Game threads have been awesome lately. I'll take a big risk and say we win.


----------



## Laker Freak (Jul 1, 2003)

Wow NBA.com is really lazy when it comes to updating their player pictures.


----------



## Brian34Cook (Mar 26, 2003)

Laker Freak said:


> Wow NBA.com is really lazy when it comes to updating their player pictures.



Tell me about it :curse:


----------



## Pinball (Aug 3, 2002)

Lol at Jason Kapono looking like he's doing a Mentos commercial.


----------



## Cap (Nov 5, 2003)

Assuming Lakers are true to form, this should be a blowout loss with Mihm racking up a 4/2/1 game.


----------



## Bartholomew Hunt (Mar 4, 2003)

EHL said:


> Assuming Lakers are true to form, this should be a blowout loss with Mihm racking up a 4/2/1 game.


 lmao


----------



## Locke (Jun 16, 2003)

EHL said:


> Assuming Lakers are true to form, this should be a blowout loss with Mihm racking up a 4/2/1 game.


Yep, that sounds about right.


----------



## Lynx (Mar 6, 2004)

Emeka vs Odom...that should be a matchup to watch..COME ON! :banana:


----------



## Blink4 (Jan 17, 2005)

lakers by 13


----------



## Ghiman (May 19, 2003)

Lakers win by 18


----------



## underhill_101 (Feb 22, 2005)

the lakers should easliy be able to take this one....

lakers 101
bobcats 87

kobe continues his strong play with another big performance... 33/7/4
okafor 16/13/2


----------



## SoCalfan21 (Jul 19, 2004)

i would like to say the lakers win but well see because after all this lakers team did lose to Atlanta


----------



## Kneejoh (Dec 21, 2004)

lakers win by 13, kobe scores 45, odom scores 19 , 109-96 is the final score


----------



## Fracture (Mar 31, 2004)

Just win,... I hope that's not too much to ask, against the Bobcats.


----------



## Tersk (Apr 9, 2004)

Bobcats Game Thread


----------



## DHarris34Phan (Oct 28, 2004)

*I put 4000 points on the Lakers, go Lakers! Down with Emeka, up wtih Chris Mihm! :banana: *


----------



## Brian34Cook (Mar 26, 2003)

Lakers catch another break.. Gerald Wallace has been placed on the IR.. Theron Smith will be starting in his place.. Going to edit the main thread soon..


----------



## Bartholomew Hunt (Mar 4, 2003)

Primo will dominate Mihm.


----------



## jazzy1 (Jul 16, 2002)

Every time I'm confident and say very strongly we're gonna win we lose. So I'll say things look good and leave it at that.


----------



## DarkBoyWonder (Mar 5, 2005)

jazzy1 said:


> Every time I'm confident and say very strongly we're gonna win we lose. So I'll say things look good and leave it at that.



*co-signs*

*LETS GET TO THE DAMN PLAYOFFS!*


----------



## madskillz1_99 (Dec 5, 2004)

I wanna see another 40 from the Kobester.


----------



## Blink4 (Jan 17, 2005)

up 2 after 1


----------



## Damian Necronamous (Jun 10, 2002)

OMG, Hamblen continues to screw us over. This guy is just an embarrassment.

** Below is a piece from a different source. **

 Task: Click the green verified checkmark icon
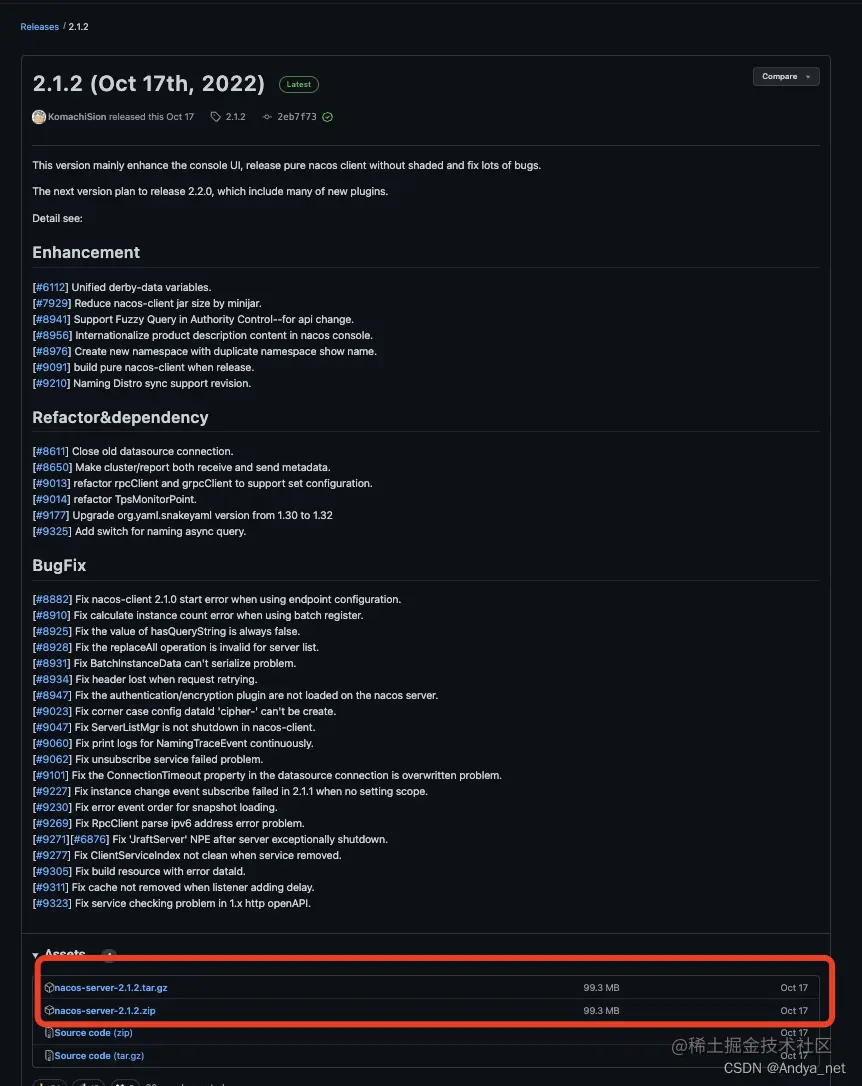(327, 117)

He had Brown, Walton, Jones, Cook and Mihm/Grant in there and of course we got outscored by 8 in like a minute and a half. What the hell does this guy expect? :curse: You can't toy around with lineups in the playoff stretch! :curse: Rambis would do a better job than this moron.


----------



## jazzy1 (Jul 16, 2002)

Why in the heck is Frank experimenting. You can't keep Kobe and odom off the damn floor along with Atkins. I swear he doesn't know that the hell he's doing sometimes. 

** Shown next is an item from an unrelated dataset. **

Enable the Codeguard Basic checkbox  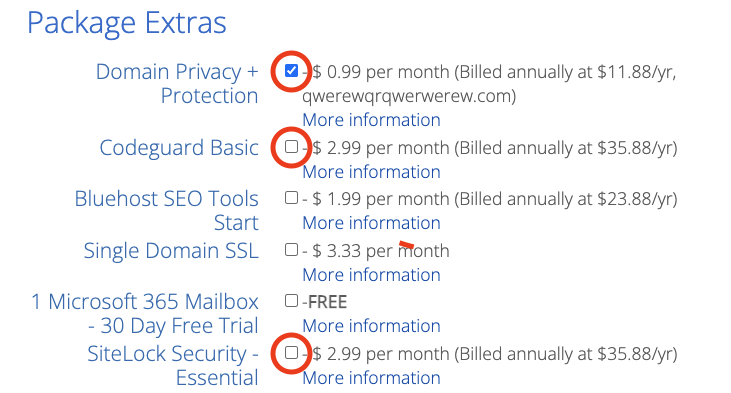[x=291, y=147]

Why make a game tougher than it has to be.

These refs are bothering me also. Keeping the Cats in the game with bogus calls.

Grant has nothing left in his legs missing simple lay-ups and unable to hustle down rebounds.


----------



## Kneejoh (Dec 21, 2004)

down 7 with 6 mins left in the second


----------



## jazzy1 (Jul 16, 2002)

Thanks alot Frank.


----------



## Damian Necronamous (Jun 10, 2002)

We know the game is over because of the amount of points Charlotte already has. 47 with 6 minutes to go in the half? That's downright laughable. This is a BAD BAD BAD offensive team, so that number is ridiculous.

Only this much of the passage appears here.